USM Alger is a football club based in Algiers, Algeria that competes in Ligue 1, the most senior football league in Algeria. Since its founding in 1937, the club has had 19 different presidents, And the first president of the club is Arezki Meddad. As for the longest period as president was Saïd Allik for 16 years during which he achieved 9 titles.

History

Founder member of the club, Arezki Meddad is chosen by his peers to be the first president in the history of USMA. Arezki Meddad was the first president, but he has not been included in the prefecture. It's in his coffee, rue du Divan in the Casbah - which also housed the headquarters of the Étoile Nord-Africaine - that was created USMA. The first president was officially registered on Ali Shahid Hammar said "Ali Zaied" tortured to death in March 1957, the club was in time for the official address of coffee Benkanoun located Randon street in the Casbah. On July 5, 1987 USK Alger celebrated its 50th anniversary and the opportunity to bring everyone together has not been seized. Many of these people did not participate in this celebration. From the founding father Sid Ahmed Kemmat to the sympathetic son like Boualem Rahma the Chaabi singer, However they forgot many faces that presented to the club that the reasons the party was not complete.

Saïd Allik era
In 1994 Saïd Allik became Chairman of the Board of Directors of USM Alger and promised to return the team to Division 1, On May 26, 1995 USM Alger won against MC Ouargla and achieved an promotion challenge back to the Division 1 after five full seasons, Allik announce that USM Alger has returned to its normal place and will not fall again to the second division, In the first season in Division 1 Allik won the first title in 33 years and the second in USM Alger history. in the following season, Alik signed a contract with the JS Kabylie duo, Tarek Hadj Adlane the former player of Al Ittihad and Mahieddine Meftah the African Cup of Nations champion with Algeria national team and because of it a great enmity began between Allik and Mohand Chérif Hannachi.
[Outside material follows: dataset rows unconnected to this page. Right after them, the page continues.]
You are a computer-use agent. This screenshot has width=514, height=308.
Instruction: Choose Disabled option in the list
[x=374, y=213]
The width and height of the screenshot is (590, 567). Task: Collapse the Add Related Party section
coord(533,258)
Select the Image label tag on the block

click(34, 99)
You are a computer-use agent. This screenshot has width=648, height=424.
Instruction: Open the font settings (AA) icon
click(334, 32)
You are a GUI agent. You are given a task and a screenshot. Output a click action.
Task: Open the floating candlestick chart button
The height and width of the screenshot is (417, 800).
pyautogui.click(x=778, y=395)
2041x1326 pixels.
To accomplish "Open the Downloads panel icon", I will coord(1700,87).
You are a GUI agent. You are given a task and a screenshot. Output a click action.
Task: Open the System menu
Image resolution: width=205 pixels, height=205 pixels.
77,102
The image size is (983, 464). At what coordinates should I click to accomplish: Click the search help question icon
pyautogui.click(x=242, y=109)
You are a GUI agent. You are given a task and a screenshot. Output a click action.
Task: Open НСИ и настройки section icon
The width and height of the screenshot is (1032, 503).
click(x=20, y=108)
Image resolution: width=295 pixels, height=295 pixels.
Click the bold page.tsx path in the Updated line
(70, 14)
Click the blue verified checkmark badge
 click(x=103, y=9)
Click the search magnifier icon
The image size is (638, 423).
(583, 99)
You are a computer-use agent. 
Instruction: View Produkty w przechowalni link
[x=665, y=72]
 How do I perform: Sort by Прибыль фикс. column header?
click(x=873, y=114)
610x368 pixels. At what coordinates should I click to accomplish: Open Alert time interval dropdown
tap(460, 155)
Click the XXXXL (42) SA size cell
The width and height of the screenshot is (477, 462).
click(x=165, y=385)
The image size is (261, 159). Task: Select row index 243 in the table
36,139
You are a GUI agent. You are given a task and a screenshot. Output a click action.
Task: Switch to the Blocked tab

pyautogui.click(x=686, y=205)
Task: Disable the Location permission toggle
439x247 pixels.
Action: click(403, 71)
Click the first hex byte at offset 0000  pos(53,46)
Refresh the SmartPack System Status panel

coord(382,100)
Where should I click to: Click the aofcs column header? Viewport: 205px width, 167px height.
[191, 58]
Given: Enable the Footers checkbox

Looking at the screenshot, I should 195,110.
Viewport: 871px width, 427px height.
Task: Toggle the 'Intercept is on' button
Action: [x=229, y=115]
From 2005 to 2010, the worst of Saïd Allik's period, where USM Alger's level declined and did not achieve any title and contented itself with playing the cup final twice against traditional rivals MC Alger and was defeated in both of them, their first final defeat since 1980. It is said that the biggest reason for this decline is the support of Saïd Allik for Ali Benflis in the presidential election against President Abdelaziz Bouteflika at the time. On October 27, 2010, Haddad replaced Saïd Allik as president and owner of the club. Allik had been the club's president for the past 16 years.

ETRHB Haddad era

On August 4, 2010, USM Alger went public in conjunction with the professionalization of the domestic league. Algerian businessman Ali Haddad became the majority share owner after investing 700 million Algeria dinars to buy an 83% ownership in the club to become the first professional club in Algeria. On October 27, 2010, Haddad replaced Saïd Allik as president of the club. Allik had been the club's president for the past 18 years, On 28 February 2018 Ali Haddad he changed his brother Rabouh from a post general manager by former international player and former ES Setif president Abdelhakim Serrar. After the outbreak of protests in Algeria and the arrest of club owner Ali Haddad on corruption charges. On April 30, 2019 The board of the SSPA USMA met and noted the vacancy of the post of president of the company since the incarceration of Ali Haddad there is nearly a month. It was Boualem Chendri who was unanimously elected to succeed him while ETRHB Haddad remains the majority shareholder of the club.

Groupe SERPORT era
On June 2, 2019 it is official, the Haddad family is selling its shares in SSPA USMA which it holds 92%, It was the club's communication officer, Amine Tirmane, who announced it on the Echourouk TV. the reasons that made them make this decision is the imprisonment of club owner Ali Haddad and also freeze all financial accounts of the club. After it was expected that the general assembly of shareholders will be on March 12, 2020 it was submitted to March 2, especially after the imprisonment of the former club president, Rabouh Haddad. The meeting witnessed the attendance of ETRHB Haddad representative and the absence of the amateur club president Saïd Allik, and after two and a half hours, it was announced that Groupe SERPORT had bought the shares of ETRHB Haddad which amounted to 94.34%. 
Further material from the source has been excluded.